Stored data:
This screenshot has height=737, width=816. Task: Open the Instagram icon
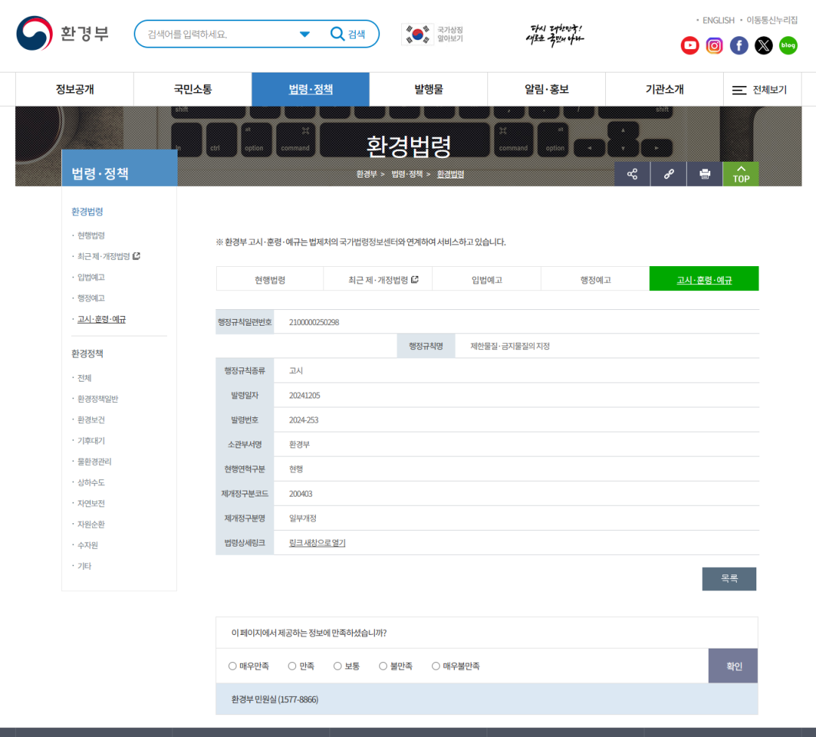(714, 45)
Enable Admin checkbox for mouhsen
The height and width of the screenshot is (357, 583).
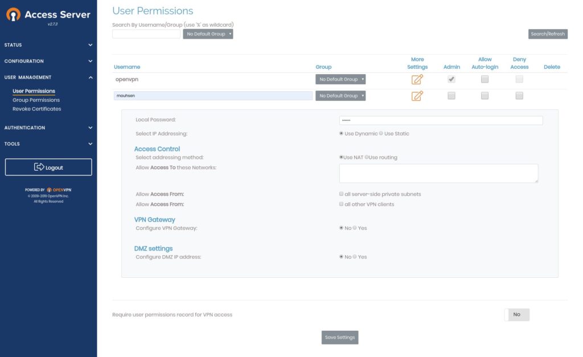click(x=451, y=96)
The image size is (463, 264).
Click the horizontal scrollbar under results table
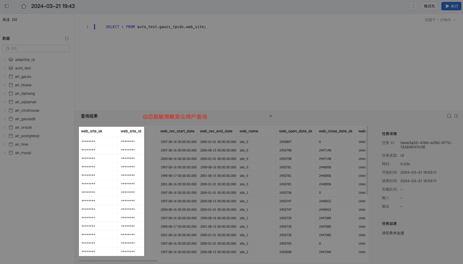click(118, 261)
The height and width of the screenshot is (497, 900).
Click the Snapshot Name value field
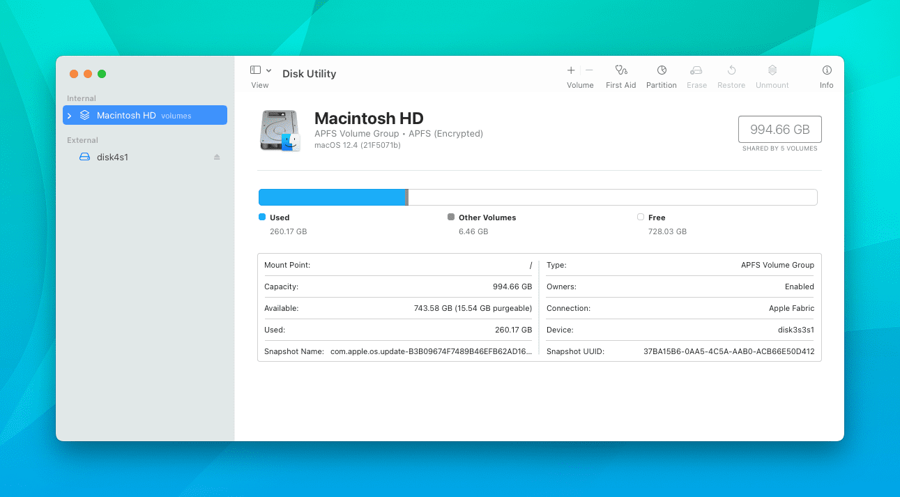[x=432, y=351]
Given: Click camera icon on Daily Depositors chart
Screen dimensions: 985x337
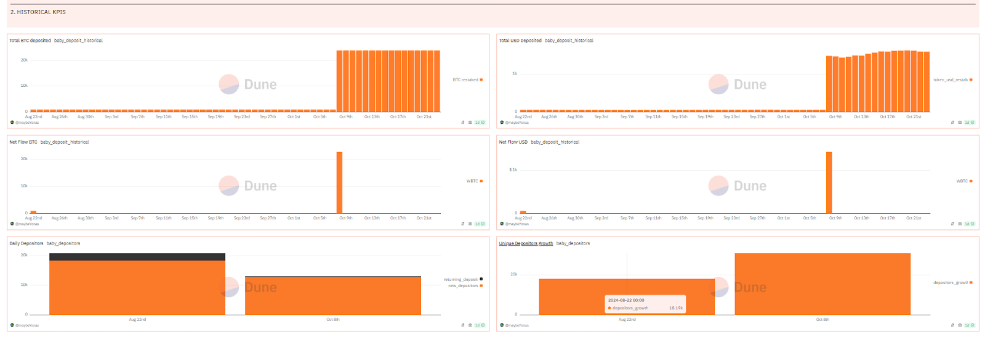Looking at the screenshot, I should (x=470, y=325).
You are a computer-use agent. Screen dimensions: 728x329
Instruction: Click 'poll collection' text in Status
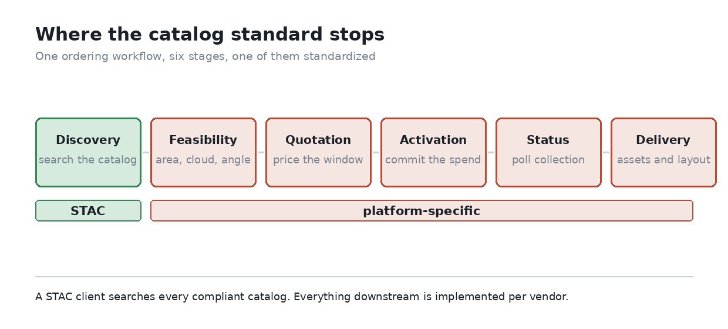(548, 160)
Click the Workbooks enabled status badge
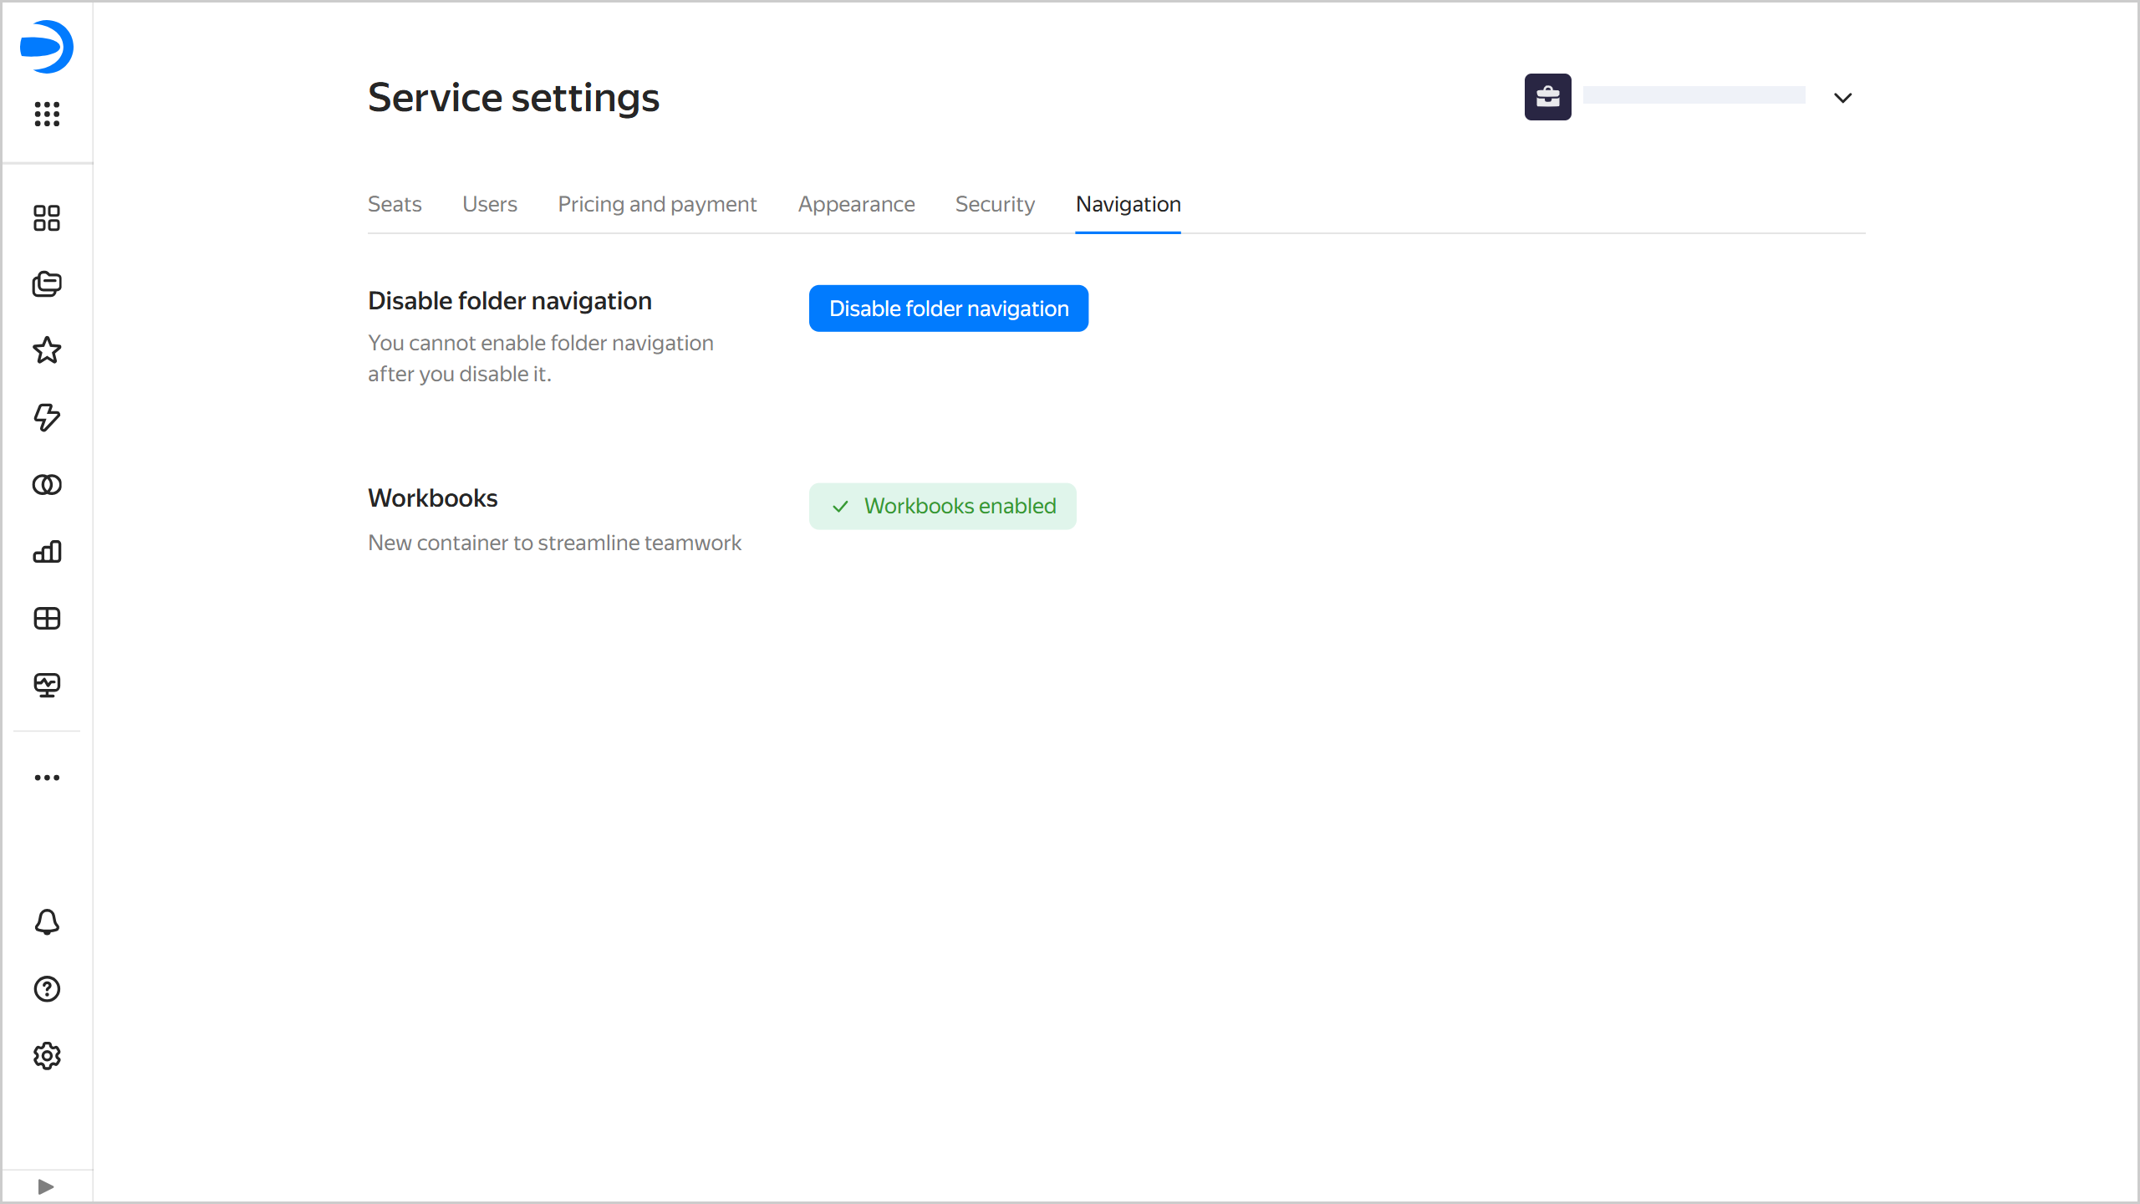This screenshot has width=2140, height=1204. (942, 506)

Stated exercise: Can you reproduce the data above word for word, from the line that contains "Enable Admin checkbox for mouhsen" through the end, leaving the pictures out?

Response to this exercise:
Enable Admin checkbox for mouhsen
The height and width of the screenshot is (357, 583).
click(x=451, y=96)
The image size is (463, 264).
Click the horizontal scrollbar under results table
click(118, 261)
The height and width of the screenshot is (497, 900).
Click the Snapshot Name value field
[x=432, y=351]
Given: Click camera icon on Daily Depositors chart
Screen dimensions: 985x337
Looking at the screenshot, I should (x=470, y=325).
You are a computer-use agent. Screen dimensions: 728x329
Instruction: Click 'poll collection' text in Status
(548, 160)
Click the Workbooks enabled status badge
This screenshot has width=2140, height=1204. (942, 506)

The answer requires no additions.